Prison official faints during execution; sentence was upheld despite jurors’ gag gifts, drug secrecy
The execution of a Georgia inmate went off without a hitch on Tuesday, although a prison official fainted during the procedure.
It is indeed a “hitch” when an execution takes over an hour.
A huge “hitch.”
A cruel and unusual “hitch.”
The ABA is very much pro-execution, and the reasons why are clear. Bar associations were tasked by the U.S. Supreme Court with addressing the misconduct of prosecutors and their supervisors in 1976 and 1977 respectively, and Bar associations decided that the Justices’ decisions were non-binding, which makes Bar associations worse than devil’s advocates … it makes them devils’ accomplices. Executions allow them to bury malicious prosecutions, which are never a mistake.
The tools that Bar association were armed with to address misconduct are milquetoast – fines and/or temporary or permanent disbarment. For the same misbehavior, a non-attorney would face hard time.

**Provided information:**
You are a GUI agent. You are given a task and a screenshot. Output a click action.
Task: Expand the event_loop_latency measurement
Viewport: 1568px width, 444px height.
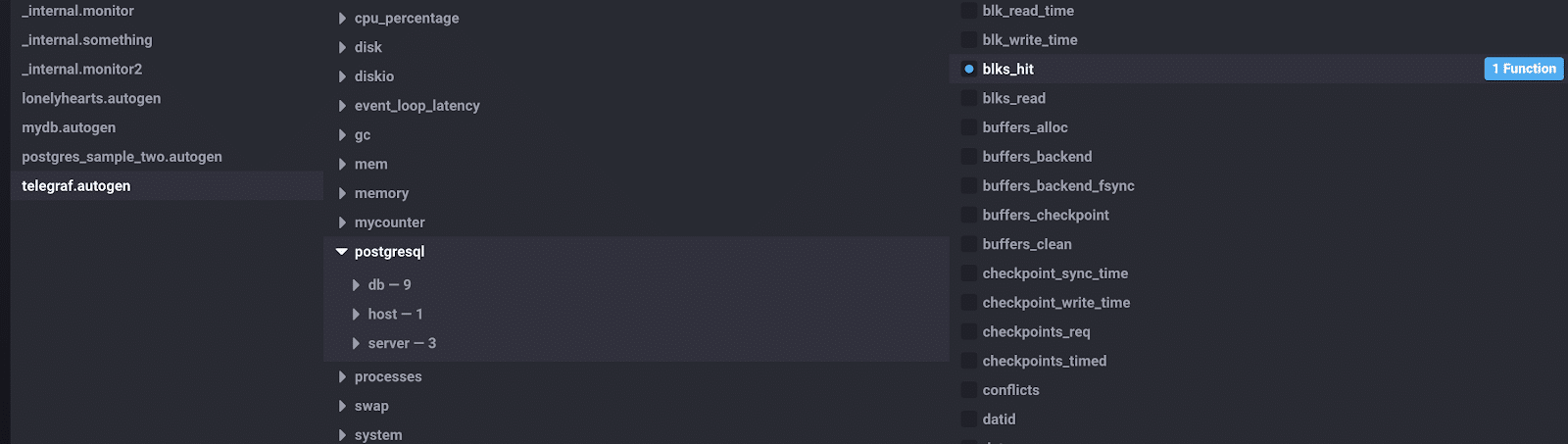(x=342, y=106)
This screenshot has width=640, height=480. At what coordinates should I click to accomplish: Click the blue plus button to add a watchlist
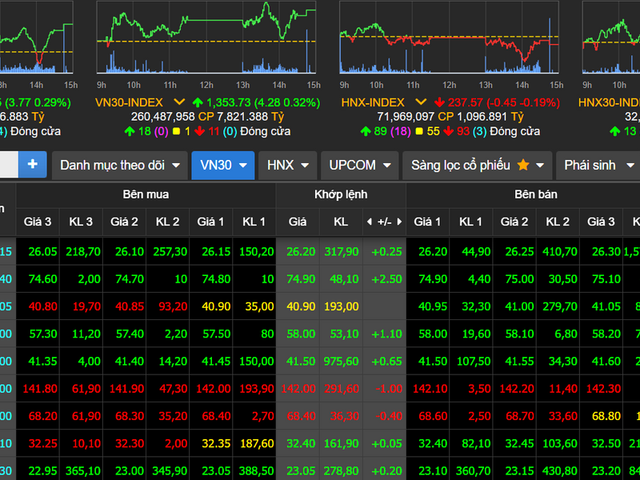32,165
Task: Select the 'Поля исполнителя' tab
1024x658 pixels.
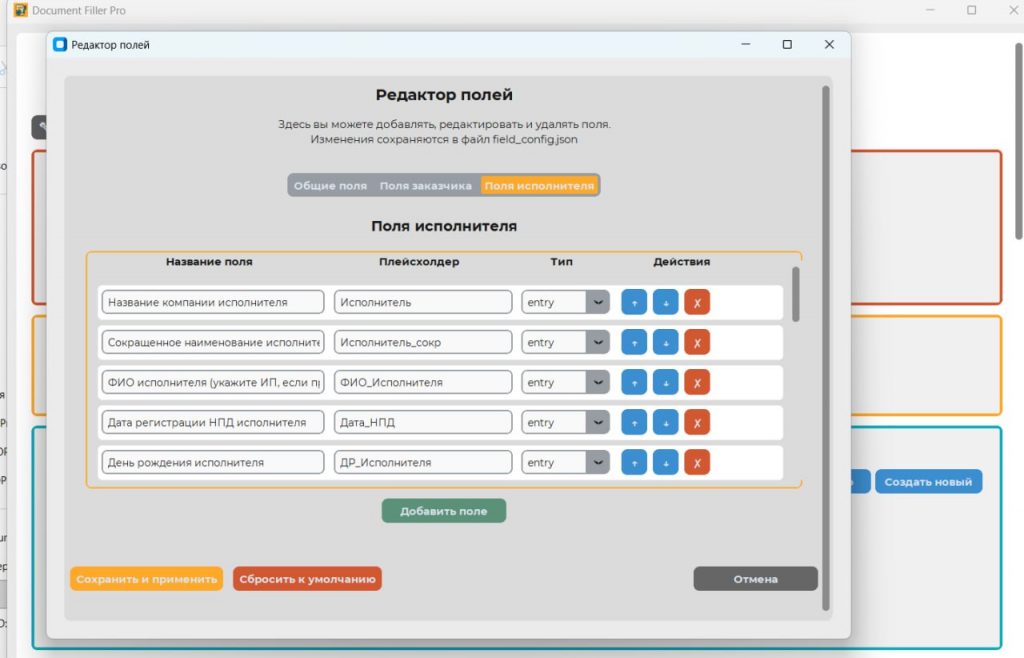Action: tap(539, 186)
==
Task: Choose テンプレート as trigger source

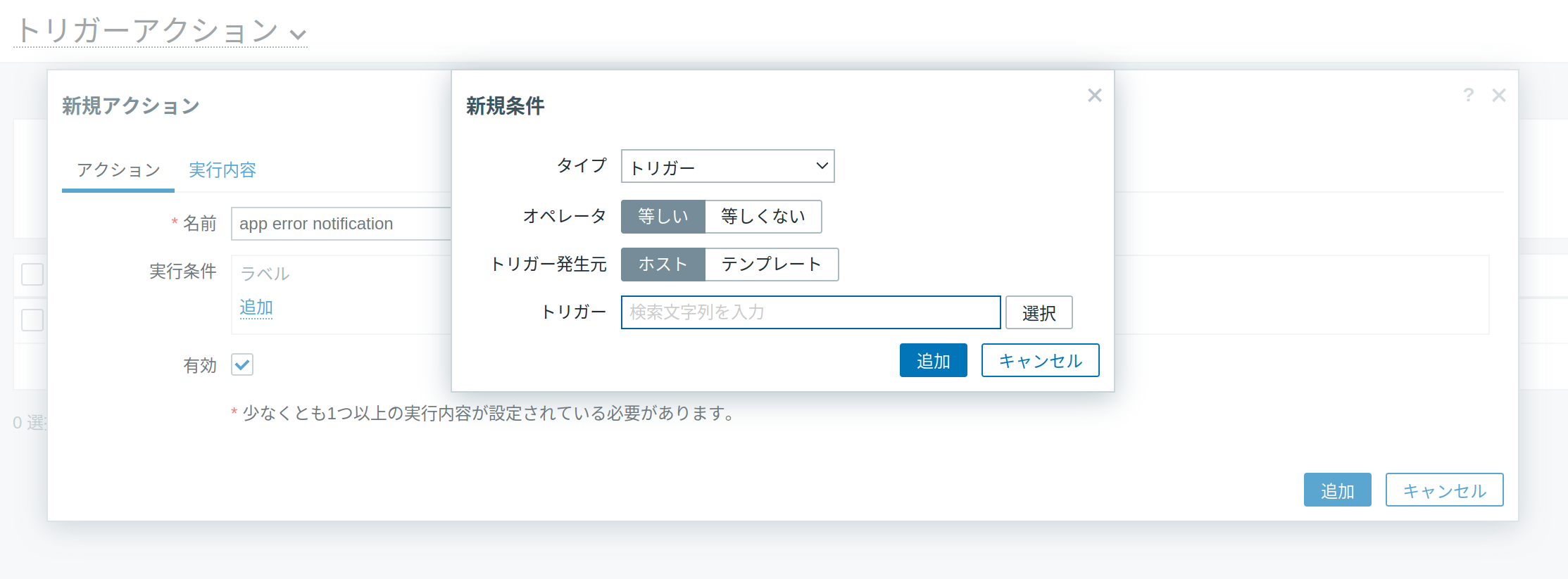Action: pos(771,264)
--
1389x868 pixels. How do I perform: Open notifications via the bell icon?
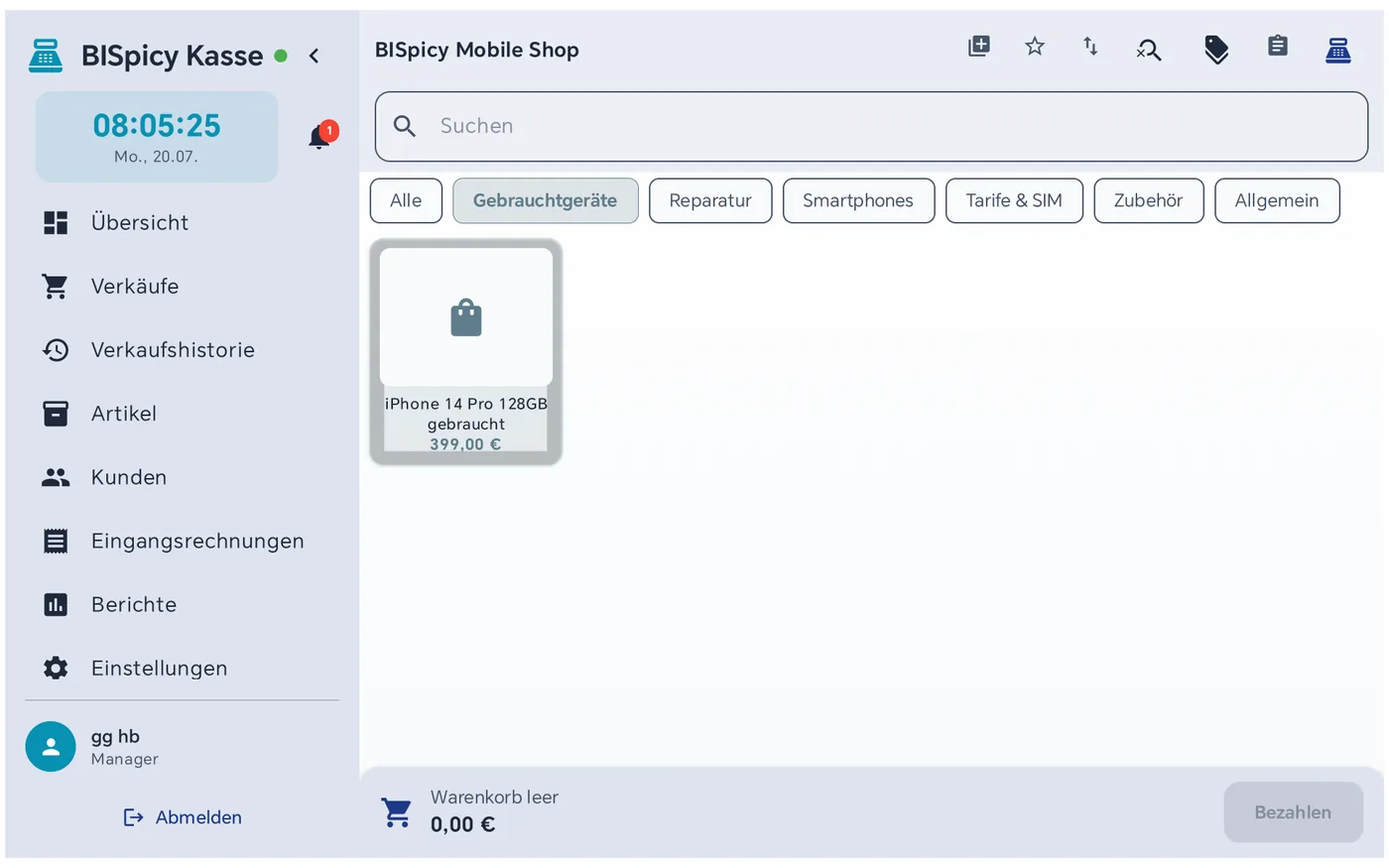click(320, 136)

**Complete the following:**
a – Copy the execution article word for word from "It is indeed" to "never a mistake.".
b – According to the execution article, who fainted during the Georgia inmate's execution?
c – Continue the execution article from its last sentence.
The entries are separate from the execution article and unrelated to it.

**Answers to the problems:**
a –
It is indeed a “hitch” when an execution takes over an hour.
A huge “hitch.”
A cruel and unusual “hitch.”
The ABA is very much pro-execution, and the reasons why are clear. Bar associations were tasked by the U.S. Supreme Court with addressing the misconduct of prosecutors and their supervisors in 1976 and 1977 respectively, and Bar associations decided that the Justices’ decisions were non-binding, which makes Bar associations worse than devil’s advocates … it makes them devils’ accomplices. Executions allow them to bury malicious prosecutions, which are never a mistake.

b – A prison official.

c –
Despite the harmless squirt-gun punishments available to Bar associations – a financial setback and/or career delay or change – they prefer to protect their own, even in the face of serial misconduct that makes Bar associations aware that wrongful convictions remain intact, i.e.; the Brevard County exonerations of Juan Ramos, Wilton Dedge and William Dillon – which all involved known charlatan dog handler John Preston – makes it obvious that Gary Bennett’s and likely many others Brevard/Preston standing convictions are wrongful. Preston perjured himself nationwide – Stephen Epperly in Virginia may well be innocent, and who knows how many others there are. Gerald Stano and Linroy Bottoson were executed based on Preston-tainted investigations.
Bar associations feel no pressure from any federal authority to clean up their act.
Quite the contrary. To hold Bar associations responsible for often-deadly Color of Law behaviors, federal agencies would have to hold themselves accountable, and they’re not about to do that.
The FBI (tasked with ensuring that public corruption doesn’t affect trial outcomes) was involved not only with Preston, but with other DNA-discredited dog handlers. The FBI and Department of Justice use the same stationary … it’s impossible to tell from correspondence which agency you’ve heard from, per two recent letters I’ve received from David M. Hardy, Section Chief of one or the others (FBI or DOJ) Records Management Division.
I’m assuming that the letters were from the FBI, because that is agency I filed the FOIA request with.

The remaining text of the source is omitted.